No, Gramma would have to stay in Lobo’s Nod. And he couldn’t rely on the usual suspects to take care of her—it was one thing to let Erickson sit with her for a couple of hours, but if he had anyone on G. William’s staff looking after her, it would take no time at all before the sheriff had Jazz’s case with Social Services expedited right up the priority list… and bounced Jazz into a foster home and Gramma into an assisted-living facility. He’d already dodged that bullet once when Billy—in a fit of parental protection like no other—had horrifically tortured and slaughtered Melissa Hoover and conveniently deleted the files she’d accumulated on Jazz’s situation. It would be months before the Social Services people reconstructed anything incriminating. Jazz hoped it would take until he turned eighteen, at which point it would become moot.
In the meantime, the cops—friendly to Jazz, but honor bound to report Gramma’s attenuating connection to planet earth—were out as babysitters. And Howie was willing but too weak. Gramma could cause some serious damage if she went on one of her crazed slapping and punching benders.
Jazz had had no choice but to call his aunt Samantha.

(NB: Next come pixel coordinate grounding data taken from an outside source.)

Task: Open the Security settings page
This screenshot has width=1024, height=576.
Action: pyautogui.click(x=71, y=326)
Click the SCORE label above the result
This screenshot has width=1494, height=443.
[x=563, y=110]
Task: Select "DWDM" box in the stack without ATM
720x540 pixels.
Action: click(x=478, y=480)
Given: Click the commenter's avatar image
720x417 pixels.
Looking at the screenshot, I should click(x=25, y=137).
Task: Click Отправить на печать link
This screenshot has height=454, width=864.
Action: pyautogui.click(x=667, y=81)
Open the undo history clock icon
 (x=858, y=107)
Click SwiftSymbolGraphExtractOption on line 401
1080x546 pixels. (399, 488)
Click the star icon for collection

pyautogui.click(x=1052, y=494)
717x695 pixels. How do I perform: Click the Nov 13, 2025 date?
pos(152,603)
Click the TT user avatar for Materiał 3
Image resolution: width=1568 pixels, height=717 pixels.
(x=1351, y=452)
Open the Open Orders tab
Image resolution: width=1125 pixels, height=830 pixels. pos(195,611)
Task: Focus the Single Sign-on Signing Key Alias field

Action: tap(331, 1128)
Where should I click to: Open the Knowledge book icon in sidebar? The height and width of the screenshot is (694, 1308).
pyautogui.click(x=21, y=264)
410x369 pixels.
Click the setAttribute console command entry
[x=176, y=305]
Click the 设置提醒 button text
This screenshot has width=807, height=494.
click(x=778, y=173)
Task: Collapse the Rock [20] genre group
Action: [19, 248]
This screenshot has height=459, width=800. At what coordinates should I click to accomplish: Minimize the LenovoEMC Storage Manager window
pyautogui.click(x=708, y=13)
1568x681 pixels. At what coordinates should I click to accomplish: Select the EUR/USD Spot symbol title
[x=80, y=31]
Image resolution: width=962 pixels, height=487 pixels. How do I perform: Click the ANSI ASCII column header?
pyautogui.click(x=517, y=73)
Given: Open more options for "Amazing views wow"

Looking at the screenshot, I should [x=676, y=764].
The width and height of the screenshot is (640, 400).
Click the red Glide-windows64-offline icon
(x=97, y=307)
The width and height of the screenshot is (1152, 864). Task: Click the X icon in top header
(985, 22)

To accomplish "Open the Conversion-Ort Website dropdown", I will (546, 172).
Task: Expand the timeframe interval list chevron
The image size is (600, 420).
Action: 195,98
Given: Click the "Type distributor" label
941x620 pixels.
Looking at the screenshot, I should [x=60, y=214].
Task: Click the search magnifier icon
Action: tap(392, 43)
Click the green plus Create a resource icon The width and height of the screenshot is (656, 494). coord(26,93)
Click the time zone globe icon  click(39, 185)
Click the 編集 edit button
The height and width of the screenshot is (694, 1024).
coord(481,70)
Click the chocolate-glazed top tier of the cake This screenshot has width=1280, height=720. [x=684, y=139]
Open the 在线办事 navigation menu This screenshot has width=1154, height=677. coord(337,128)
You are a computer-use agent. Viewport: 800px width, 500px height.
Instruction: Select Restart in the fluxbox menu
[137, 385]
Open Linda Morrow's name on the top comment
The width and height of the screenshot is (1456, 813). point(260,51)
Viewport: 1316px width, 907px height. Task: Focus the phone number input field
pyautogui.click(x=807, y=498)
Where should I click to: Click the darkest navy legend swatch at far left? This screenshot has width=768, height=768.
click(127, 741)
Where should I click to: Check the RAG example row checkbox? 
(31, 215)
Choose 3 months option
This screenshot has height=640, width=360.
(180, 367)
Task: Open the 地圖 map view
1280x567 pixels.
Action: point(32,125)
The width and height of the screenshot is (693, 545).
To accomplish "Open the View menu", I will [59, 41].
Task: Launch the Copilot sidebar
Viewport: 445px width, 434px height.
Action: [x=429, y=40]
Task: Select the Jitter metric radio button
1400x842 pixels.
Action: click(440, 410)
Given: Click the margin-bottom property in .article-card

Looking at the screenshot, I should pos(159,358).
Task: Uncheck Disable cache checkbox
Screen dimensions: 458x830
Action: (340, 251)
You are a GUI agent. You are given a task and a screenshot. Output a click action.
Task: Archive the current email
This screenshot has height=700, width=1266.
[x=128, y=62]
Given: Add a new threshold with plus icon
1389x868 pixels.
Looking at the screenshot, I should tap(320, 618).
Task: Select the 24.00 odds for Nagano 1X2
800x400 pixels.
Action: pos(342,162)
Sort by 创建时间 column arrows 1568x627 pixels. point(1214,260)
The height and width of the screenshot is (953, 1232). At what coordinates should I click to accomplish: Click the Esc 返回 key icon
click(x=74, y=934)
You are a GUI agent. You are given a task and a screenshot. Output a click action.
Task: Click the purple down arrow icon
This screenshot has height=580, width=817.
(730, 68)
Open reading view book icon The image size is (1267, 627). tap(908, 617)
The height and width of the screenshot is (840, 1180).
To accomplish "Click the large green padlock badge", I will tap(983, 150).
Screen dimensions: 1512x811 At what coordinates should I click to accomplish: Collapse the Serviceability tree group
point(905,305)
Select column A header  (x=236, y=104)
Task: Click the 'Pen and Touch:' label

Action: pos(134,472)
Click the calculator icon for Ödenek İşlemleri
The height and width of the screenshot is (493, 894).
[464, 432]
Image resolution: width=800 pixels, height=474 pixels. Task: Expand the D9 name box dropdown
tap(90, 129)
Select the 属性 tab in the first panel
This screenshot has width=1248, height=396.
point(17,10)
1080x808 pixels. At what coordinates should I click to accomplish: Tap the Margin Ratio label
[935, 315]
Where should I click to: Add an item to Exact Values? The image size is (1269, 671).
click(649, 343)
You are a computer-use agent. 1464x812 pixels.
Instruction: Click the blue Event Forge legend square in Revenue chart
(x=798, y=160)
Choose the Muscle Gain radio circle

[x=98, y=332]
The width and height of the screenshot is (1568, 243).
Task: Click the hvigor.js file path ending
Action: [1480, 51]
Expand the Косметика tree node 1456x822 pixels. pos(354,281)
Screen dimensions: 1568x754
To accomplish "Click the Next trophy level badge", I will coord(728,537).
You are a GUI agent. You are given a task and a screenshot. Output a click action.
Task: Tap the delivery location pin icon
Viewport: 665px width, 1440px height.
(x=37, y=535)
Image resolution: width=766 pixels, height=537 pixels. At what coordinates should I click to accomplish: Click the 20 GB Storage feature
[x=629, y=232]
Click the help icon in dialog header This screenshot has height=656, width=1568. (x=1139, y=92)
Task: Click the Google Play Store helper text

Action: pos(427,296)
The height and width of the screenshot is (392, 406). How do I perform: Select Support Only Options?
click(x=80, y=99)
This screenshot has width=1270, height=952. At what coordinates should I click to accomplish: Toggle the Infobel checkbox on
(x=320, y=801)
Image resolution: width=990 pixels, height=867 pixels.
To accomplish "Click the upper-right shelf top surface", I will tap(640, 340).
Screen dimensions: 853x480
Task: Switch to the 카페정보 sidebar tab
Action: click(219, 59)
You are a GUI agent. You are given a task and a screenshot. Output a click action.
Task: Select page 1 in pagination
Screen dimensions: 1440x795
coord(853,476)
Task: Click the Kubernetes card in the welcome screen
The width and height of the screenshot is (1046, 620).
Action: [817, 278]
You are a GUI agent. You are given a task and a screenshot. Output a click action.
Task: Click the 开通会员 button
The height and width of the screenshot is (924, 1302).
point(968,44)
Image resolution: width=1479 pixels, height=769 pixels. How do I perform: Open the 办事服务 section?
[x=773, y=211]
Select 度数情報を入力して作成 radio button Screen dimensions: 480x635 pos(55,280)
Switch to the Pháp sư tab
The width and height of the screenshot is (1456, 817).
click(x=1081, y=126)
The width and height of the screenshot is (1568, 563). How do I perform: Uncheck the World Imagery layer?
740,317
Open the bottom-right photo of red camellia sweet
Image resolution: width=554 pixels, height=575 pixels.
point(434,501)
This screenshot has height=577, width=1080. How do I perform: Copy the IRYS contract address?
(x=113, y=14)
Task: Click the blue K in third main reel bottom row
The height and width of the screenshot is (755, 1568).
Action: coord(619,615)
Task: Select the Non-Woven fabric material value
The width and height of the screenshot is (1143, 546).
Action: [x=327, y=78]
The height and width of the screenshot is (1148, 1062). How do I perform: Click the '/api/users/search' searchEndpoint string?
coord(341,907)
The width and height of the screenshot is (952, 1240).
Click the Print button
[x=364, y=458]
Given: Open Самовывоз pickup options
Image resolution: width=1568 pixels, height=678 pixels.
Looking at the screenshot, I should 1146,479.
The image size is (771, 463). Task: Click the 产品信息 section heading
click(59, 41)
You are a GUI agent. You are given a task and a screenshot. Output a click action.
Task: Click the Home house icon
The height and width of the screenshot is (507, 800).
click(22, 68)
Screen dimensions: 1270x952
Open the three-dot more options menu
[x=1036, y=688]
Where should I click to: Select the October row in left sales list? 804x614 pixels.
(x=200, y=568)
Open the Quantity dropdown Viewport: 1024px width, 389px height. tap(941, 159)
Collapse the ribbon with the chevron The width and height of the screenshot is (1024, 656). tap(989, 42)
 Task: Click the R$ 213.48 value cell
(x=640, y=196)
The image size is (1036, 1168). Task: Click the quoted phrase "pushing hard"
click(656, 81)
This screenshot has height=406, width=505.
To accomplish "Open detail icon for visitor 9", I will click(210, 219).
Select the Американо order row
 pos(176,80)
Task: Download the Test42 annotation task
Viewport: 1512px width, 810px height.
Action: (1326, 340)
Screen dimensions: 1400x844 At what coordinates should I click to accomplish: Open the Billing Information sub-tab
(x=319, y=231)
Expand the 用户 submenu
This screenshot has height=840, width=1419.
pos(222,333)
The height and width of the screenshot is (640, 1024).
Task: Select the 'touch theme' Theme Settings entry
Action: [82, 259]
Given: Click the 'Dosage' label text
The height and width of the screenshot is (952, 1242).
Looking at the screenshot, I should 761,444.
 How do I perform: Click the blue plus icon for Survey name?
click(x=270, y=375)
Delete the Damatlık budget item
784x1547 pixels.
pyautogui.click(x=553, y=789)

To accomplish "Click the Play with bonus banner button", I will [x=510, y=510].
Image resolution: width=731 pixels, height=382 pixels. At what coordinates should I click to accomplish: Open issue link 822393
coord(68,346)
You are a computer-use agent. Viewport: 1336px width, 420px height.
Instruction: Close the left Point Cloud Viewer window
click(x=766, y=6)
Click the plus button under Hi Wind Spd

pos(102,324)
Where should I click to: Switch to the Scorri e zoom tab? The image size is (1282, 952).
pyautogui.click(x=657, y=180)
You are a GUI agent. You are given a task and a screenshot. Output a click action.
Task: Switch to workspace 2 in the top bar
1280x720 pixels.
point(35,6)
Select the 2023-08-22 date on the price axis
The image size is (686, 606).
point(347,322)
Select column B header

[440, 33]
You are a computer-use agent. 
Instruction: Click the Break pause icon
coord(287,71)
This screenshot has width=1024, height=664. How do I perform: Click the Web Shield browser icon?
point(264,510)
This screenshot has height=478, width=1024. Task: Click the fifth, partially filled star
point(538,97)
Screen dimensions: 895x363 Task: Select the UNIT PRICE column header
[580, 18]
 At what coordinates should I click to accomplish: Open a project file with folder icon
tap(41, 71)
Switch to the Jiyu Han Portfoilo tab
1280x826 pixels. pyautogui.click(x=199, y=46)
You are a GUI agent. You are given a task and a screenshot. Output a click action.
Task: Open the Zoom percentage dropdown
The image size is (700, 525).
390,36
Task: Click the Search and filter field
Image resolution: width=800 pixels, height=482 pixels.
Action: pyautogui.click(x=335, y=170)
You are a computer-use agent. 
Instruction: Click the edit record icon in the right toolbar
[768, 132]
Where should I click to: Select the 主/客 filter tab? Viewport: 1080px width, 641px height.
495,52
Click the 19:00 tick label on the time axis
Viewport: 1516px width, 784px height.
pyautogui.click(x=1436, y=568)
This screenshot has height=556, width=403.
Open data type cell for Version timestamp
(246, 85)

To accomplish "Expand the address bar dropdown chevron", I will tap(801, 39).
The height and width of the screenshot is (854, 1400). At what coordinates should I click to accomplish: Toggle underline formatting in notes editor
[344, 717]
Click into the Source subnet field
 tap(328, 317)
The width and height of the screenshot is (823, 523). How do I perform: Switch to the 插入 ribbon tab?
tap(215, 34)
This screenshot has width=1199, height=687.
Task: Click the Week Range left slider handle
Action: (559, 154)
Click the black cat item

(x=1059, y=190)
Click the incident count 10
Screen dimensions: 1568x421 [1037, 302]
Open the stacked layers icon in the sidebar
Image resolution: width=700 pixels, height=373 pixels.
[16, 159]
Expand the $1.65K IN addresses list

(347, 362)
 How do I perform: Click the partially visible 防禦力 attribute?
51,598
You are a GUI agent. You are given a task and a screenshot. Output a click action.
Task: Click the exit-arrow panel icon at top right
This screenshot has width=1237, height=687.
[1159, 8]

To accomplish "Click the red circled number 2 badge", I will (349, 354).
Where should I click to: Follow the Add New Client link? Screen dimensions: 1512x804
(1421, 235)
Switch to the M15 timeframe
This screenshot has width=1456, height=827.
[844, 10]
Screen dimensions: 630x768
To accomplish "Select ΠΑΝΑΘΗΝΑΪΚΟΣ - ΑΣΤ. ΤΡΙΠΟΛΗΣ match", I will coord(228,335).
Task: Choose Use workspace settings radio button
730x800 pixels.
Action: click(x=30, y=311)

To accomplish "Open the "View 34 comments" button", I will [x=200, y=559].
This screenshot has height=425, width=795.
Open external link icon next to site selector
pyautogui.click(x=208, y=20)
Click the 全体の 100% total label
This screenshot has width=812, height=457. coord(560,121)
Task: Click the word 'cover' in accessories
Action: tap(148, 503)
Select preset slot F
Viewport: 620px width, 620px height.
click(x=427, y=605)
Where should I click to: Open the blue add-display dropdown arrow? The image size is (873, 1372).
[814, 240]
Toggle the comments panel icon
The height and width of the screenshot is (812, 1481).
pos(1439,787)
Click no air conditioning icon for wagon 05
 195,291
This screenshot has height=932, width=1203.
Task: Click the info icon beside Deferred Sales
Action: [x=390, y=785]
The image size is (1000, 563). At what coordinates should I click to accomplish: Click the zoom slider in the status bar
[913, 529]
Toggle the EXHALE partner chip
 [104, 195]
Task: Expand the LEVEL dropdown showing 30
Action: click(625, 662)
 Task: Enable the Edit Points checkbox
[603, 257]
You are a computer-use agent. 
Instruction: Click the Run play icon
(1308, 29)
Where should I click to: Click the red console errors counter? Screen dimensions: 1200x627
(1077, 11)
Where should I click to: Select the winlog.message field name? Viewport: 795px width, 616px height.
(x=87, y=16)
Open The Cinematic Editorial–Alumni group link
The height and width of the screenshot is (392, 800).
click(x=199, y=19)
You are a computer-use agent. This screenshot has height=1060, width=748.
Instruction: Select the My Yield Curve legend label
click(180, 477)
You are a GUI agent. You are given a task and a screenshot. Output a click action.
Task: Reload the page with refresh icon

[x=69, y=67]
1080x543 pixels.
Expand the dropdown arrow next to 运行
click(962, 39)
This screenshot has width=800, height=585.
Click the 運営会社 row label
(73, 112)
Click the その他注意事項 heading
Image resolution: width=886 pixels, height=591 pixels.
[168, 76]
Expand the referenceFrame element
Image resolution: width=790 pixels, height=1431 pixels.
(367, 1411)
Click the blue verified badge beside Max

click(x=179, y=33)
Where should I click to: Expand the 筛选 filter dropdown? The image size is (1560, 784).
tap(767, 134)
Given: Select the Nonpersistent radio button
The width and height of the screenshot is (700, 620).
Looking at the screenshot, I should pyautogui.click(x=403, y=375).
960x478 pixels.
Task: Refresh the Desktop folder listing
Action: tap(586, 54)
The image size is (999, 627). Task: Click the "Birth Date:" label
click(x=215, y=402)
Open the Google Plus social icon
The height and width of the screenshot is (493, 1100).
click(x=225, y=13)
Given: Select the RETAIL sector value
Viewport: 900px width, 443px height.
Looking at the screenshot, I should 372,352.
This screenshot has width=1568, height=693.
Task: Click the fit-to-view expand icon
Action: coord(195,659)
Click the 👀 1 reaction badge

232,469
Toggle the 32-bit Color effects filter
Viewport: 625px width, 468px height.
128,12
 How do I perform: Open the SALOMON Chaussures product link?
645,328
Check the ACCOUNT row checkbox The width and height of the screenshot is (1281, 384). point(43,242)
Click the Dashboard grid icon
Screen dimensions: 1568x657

It felt strange to think of her as “Aunt Samantha.” He’d never met the woman in his life—Billy’s older sister had moved away from Lobo’s Nod right after graduating high school and never looked back. In the years since Billy’s ravages had become nighttime news fodder, she had done her level best to stay out of the limelight, avoiding the press at every turn. Her only comment had come at the end of a long day of being hunted by the media, stalked with the same precision and tenacity Billy evinced when prospecting. A reporter with a camera crew had finally pinned her down in a mall parking garage, where she struggled with a recalcitrant door while trying to balance her purse, a shopping bag, a precarious cup of coffee, and a plastic hanger sheath with a red dress within. As the reporter pestered her for a comment, Samantha gamely and repeatedly said, “I have nothing to say,” as though it were a protective mantra shielding her from a demon.
But then the door finally came open, jerking her back, and the beautiful new dress slid off the hanger onto the grimy parking garage floor, with the coffee landing on top of it. To prove that the universe loves synchronicity—whether good or ill—this happened at the exact moment that the reporter asked, “What do you think should happen to your brother?”
And poor Samantha had had enough. Enough of her brother. Enough of the reporters. Enough of the damn dress it had taken her all day to find. She’d kicked the car door and screamed, “There isn’t a hell in the universe hot enough for my [bleep]damned brother! If they wanted to kill him, I’d flip the [bleep]ing switch myself!”
The bleeps, of course, were courtesy of network censors. Obviously, they found her justifiable “mature language” too offensive and shocking for the delicate sensibilities of the same viewers who regularly tuned in to hear details of Billy’s extensive career of raping, torturing, and murdering mostly young women.